- Eu &Fim de Semana / Valor Econômico
Otimismo com a queda do Muro de Berlim, há 30 anos, dá lugar a era de intolerância
Nos anos 80, eu sempre me sentia aliviado ao chegar à Hungria vindo da austera Tchecoslováquia ou da prisão ao ar livre que era a Romênia. Na verdade, naquele período, até mesmo identificar a Hungria como “comunista” já seria forçar a barra. Com um pé no lado ocidental e outro no oriental, o país era descrito desde meados dos anos 60 como “a barraca mais animada do acampamento”.
Por baixo do verniz, no entanto, uma polícia secreta ativa assediava, intimidava e aprisionava a oposição democrática. Esse grupo abrangente de dissidentes teve papel vital em sustentar nos anos 80 os ideais da antiga Revolução Húngara de 1956. O grupo, no entanto, basicamente formado por intelectuais e veteranos daquela revolução, não conseguia arregimentar grande apoio entre as pessoas comuns.
Mas, em 1988, emergiu uma força enérgica e radical.
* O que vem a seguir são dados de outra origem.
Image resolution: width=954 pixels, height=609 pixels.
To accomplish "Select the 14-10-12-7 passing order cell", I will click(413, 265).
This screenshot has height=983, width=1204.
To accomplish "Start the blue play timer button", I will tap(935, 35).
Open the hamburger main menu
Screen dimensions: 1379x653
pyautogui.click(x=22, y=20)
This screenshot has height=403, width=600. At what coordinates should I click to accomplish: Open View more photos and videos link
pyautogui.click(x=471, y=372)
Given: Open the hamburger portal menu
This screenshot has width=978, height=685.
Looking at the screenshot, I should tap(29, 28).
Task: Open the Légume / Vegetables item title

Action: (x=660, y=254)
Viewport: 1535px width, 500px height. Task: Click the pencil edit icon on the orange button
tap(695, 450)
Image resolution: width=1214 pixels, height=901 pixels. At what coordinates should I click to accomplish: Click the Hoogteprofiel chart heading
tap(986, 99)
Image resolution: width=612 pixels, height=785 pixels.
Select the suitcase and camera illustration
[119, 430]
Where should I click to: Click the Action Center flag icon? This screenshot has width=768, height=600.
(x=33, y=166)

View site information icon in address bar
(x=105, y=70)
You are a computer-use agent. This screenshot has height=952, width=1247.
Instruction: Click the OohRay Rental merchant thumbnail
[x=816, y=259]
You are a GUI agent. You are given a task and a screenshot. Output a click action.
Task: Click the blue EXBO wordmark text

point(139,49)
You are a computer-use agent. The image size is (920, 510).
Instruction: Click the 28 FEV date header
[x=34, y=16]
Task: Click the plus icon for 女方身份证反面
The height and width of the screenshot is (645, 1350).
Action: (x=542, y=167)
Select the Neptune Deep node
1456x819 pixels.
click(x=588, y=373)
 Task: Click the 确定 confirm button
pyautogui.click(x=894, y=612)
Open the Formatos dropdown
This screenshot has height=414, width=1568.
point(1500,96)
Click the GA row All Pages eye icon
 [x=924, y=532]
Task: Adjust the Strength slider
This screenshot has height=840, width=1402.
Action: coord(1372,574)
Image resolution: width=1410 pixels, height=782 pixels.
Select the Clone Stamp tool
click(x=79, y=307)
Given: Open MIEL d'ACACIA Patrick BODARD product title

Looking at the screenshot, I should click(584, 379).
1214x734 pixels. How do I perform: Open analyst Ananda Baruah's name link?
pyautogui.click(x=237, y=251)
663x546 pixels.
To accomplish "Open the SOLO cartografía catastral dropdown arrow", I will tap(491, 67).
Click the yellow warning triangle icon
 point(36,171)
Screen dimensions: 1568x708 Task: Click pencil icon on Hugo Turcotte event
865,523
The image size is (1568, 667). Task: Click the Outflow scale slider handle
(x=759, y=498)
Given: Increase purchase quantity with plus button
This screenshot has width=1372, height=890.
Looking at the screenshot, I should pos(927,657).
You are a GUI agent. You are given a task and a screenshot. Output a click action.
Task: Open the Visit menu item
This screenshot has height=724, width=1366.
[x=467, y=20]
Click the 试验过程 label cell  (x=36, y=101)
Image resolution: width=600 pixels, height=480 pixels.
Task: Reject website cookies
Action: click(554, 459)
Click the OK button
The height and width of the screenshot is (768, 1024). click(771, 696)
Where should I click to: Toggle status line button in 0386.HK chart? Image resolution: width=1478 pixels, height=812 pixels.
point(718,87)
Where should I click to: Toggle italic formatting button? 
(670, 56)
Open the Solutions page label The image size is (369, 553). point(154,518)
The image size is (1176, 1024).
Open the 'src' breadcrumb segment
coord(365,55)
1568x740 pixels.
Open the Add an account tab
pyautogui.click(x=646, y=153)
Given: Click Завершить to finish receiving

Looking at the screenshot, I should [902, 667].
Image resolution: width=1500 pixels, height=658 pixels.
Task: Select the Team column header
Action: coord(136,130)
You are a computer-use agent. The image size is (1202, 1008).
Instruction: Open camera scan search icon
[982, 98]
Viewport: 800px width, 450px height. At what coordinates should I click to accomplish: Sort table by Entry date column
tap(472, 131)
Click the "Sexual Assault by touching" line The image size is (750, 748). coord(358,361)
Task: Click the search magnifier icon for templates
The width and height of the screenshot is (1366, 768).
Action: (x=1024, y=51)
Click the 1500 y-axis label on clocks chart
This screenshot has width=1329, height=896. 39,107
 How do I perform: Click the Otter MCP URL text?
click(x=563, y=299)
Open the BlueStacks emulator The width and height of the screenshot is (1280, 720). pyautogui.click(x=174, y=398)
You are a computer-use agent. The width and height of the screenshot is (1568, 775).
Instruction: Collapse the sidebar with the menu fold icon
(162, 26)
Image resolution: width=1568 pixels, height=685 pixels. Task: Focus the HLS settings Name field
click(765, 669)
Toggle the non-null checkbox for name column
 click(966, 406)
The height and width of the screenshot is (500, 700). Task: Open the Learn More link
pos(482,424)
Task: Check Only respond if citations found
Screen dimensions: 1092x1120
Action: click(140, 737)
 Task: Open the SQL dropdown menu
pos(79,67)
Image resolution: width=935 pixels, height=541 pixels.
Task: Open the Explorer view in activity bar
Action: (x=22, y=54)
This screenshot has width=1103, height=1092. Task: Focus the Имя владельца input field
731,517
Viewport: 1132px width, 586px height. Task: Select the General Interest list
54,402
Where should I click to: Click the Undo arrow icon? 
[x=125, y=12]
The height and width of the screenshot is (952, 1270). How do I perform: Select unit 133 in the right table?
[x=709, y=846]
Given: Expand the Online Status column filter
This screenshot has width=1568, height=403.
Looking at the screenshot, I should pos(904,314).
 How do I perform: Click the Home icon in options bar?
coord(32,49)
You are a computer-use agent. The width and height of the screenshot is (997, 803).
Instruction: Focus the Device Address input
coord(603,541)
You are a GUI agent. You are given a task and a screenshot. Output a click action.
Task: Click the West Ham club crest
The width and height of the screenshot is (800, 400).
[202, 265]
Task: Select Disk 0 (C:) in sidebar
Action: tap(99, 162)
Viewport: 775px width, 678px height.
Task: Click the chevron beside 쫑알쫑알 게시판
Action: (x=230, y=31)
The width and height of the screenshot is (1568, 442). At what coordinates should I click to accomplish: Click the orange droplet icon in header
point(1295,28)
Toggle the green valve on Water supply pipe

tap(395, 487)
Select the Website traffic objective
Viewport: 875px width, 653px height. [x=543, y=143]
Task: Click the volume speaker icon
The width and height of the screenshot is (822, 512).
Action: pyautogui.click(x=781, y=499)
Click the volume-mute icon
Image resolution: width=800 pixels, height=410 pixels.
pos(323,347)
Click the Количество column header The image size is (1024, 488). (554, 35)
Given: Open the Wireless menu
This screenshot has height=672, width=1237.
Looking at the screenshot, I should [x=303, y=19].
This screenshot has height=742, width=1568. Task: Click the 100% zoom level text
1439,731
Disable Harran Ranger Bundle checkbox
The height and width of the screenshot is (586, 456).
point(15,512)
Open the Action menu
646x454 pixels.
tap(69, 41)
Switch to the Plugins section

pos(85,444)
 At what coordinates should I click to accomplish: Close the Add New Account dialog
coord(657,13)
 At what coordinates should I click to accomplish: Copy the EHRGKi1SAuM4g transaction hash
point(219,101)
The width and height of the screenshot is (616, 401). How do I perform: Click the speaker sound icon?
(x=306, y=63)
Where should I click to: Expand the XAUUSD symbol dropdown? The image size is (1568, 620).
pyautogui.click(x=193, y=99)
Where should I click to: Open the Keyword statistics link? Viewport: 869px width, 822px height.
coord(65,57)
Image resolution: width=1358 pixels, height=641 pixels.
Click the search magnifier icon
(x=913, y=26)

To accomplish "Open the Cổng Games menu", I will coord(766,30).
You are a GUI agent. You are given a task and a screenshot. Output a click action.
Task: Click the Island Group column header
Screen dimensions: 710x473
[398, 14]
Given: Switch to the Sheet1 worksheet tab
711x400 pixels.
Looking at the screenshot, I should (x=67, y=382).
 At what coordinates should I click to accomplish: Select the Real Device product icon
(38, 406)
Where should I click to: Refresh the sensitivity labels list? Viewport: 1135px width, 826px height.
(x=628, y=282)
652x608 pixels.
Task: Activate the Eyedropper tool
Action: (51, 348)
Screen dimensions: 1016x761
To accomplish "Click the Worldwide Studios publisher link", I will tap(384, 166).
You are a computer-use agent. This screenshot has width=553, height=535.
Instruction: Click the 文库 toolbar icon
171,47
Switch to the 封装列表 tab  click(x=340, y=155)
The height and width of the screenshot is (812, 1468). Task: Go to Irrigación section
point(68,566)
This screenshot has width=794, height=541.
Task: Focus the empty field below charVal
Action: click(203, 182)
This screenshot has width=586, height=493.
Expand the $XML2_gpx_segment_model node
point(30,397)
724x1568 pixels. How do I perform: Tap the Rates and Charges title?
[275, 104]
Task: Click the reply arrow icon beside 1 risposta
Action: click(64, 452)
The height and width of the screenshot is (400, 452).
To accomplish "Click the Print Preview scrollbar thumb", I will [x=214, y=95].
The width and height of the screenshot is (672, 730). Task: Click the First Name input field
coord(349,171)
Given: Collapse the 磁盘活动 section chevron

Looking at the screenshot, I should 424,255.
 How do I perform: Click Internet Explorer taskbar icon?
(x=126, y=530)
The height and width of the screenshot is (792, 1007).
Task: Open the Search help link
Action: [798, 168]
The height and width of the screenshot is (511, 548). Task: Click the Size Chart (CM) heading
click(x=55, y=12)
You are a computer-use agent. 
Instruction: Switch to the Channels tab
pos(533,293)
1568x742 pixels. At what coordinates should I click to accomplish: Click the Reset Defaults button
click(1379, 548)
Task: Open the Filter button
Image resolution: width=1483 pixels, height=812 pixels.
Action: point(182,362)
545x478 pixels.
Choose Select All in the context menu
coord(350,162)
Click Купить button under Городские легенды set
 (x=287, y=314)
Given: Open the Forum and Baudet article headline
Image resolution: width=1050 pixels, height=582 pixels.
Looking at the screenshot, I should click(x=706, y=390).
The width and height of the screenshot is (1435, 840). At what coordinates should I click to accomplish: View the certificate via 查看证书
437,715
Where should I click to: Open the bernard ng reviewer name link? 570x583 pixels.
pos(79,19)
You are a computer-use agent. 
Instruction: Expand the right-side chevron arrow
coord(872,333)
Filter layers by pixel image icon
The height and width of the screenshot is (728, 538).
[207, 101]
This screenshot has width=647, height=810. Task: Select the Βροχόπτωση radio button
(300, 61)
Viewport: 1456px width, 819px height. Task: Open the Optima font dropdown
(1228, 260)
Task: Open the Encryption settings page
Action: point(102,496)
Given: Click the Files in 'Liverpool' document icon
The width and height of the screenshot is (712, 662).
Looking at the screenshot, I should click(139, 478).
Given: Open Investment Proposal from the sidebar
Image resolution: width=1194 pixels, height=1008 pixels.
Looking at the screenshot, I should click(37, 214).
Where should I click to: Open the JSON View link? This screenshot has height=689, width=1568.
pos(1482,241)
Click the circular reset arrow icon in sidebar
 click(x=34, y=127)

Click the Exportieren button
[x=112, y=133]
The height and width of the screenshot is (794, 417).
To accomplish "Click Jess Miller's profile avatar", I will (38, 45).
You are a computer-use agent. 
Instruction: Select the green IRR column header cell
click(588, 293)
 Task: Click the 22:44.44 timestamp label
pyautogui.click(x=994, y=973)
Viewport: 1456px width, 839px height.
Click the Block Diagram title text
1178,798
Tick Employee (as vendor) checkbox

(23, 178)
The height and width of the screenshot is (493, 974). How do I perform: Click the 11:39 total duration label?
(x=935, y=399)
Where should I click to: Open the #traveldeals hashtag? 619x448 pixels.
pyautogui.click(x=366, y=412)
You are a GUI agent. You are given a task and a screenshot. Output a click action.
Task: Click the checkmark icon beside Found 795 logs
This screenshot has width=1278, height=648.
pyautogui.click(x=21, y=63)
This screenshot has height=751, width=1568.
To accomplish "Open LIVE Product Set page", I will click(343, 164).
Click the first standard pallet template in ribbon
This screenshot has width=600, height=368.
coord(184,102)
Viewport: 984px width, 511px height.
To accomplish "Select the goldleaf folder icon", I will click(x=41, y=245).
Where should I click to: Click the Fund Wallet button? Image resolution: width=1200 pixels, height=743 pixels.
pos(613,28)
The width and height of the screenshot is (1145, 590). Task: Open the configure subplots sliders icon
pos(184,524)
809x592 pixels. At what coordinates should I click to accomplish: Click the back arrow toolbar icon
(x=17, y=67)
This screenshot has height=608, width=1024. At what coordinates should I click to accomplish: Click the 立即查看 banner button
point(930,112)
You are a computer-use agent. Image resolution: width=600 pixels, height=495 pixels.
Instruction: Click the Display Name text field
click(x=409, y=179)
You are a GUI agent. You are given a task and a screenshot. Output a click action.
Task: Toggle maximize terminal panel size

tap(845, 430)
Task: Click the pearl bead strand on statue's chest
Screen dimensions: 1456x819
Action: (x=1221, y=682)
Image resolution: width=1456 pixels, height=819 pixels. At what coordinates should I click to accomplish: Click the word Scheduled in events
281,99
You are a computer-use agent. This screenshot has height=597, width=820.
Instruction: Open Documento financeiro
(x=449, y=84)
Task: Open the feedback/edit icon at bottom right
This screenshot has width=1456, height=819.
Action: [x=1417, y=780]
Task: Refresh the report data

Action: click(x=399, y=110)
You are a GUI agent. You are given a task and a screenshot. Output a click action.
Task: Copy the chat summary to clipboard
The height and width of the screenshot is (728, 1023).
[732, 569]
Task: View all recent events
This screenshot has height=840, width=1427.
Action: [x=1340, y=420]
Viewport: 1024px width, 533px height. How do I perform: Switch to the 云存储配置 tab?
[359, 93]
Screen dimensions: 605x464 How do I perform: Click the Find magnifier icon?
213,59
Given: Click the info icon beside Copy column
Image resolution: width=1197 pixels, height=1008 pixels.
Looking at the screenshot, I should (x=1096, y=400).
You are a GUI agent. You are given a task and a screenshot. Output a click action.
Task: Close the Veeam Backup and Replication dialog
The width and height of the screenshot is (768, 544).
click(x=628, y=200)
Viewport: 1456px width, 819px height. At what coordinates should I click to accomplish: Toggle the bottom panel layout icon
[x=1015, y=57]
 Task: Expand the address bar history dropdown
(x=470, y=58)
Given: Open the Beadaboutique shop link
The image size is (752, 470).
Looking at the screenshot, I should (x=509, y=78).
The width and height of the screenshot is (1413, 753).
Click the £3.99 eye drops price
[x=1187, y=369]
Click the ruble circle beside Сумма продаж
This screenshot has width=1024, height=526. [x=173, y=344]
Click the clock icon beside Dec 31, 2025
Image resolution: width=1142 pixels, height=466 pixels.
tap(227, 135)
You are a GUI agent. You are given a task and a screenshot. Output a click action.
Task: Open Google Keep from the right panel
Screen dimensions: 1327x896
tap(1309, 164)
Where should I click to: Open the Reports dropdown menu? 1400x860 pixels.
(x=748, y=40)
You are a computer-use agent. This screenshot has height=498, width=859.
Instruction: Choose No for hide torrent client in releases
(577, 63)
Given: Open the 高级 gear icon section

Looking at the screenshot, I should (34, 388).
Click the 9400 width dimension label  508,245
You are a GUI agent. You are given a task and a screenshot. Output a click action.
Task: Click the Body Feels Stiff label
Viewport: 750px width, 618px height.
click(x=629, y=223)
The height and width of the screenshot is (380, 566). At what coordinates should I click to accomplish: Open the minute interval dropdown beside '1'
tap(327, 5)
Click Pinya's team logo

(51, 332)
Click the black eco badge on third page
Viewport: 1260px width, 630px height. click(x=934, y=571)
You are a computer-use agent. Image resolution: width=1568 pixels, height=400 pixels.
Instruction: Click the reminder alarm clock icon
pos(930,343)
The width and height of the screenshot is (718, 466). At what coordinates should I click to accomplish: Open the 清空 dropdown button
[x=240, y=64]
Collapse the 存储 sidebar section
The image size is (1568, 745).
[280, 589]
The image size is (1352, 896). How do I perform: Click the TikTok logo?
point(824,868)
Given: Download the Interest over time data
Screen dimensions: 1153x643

Esse novo grupo fez questão de apenas aceitar membros com menos de 35 anos. Os jovens tomaram as ruas sob sua liderança em números que não se viam desde 1956. Lembro deles marchando ao Orszaghaz, o prédio do Parlamento em Budapeste. Eram destemidos. Marchavam sob o estandarte do Fidesz - a Aliança dos Jovens Democratas.
À frente estava um jovem carismático e bem articulado, proclamando que a era dos comunistas estava chegando ao fim. Ele tinha um inglês excelente e durante esse período o entrevistei em algumas ocasiões para ouvir seu ponto de vista sobre o futuro: democracia multipartidária, liberdade de expressão, imprensa livre e liberdade de reunião. Ele, sem dúvida, me convenceu.
Desde então, Viktor Orbán seguiu em frente e convenceu milhões de húngaros. Só que sua mensagem mudou. Agora, o outrora fervente democrata é o inventor de um híbrido peculiar, a “democracia iliberal”. Ele é a própria personificação dos últimos 30 anos: do autoritarismo à liberdade e da liberdade de volta a um certo tipo de autoritarismo.
Atolados como estamos agora em uma nova era de nacionalismo e intolerância, é difícil conjurar a euforia e o otimismo daqueles dias de novembro de 1989, da queda do Muro de Berlim. A partir de 1991, a violência extrema do desmembramento da Iugoslávia foi um alerta inicial para as sérias dificuldades que seriam enfrentadas pela transição do comunismo ao capitalismo.
Por toda a região, os governos de dissidentes e especialistas técnicos que tomavam posse estavam completamente quebrados. A União Europeia oferecia palavras cordiais e começava a contemplar um plano de integração. A Alemanha, em especial, mas a França também, fez investimentos pesados nas economias da Europa Central.
O Ocidente, entretanto, também encorajou uma passagem rápida, e muitas vezes traumática, das economias de planejamento central para o livre mercado, uma transformação para a qual as enferrujadas instituições dos Estados comunistas não estavam preparadas. O resultado rapidamente ganhou um apelido brutalmente honesto: capitalismo gângster.
Para compreender a emergência de uma cultura de corrupção e a devastação infligida pelo crime organizado, primeiro é preciso voltar ao próprio ápice da Guerra Fria, quando comecei a visitar os países comunistas - primeiro como turista, depois como jornalista e, por alguns poucos anos inebriantes na década de 80, como ativista contrabandeando mensagens de dissidentes sitiados.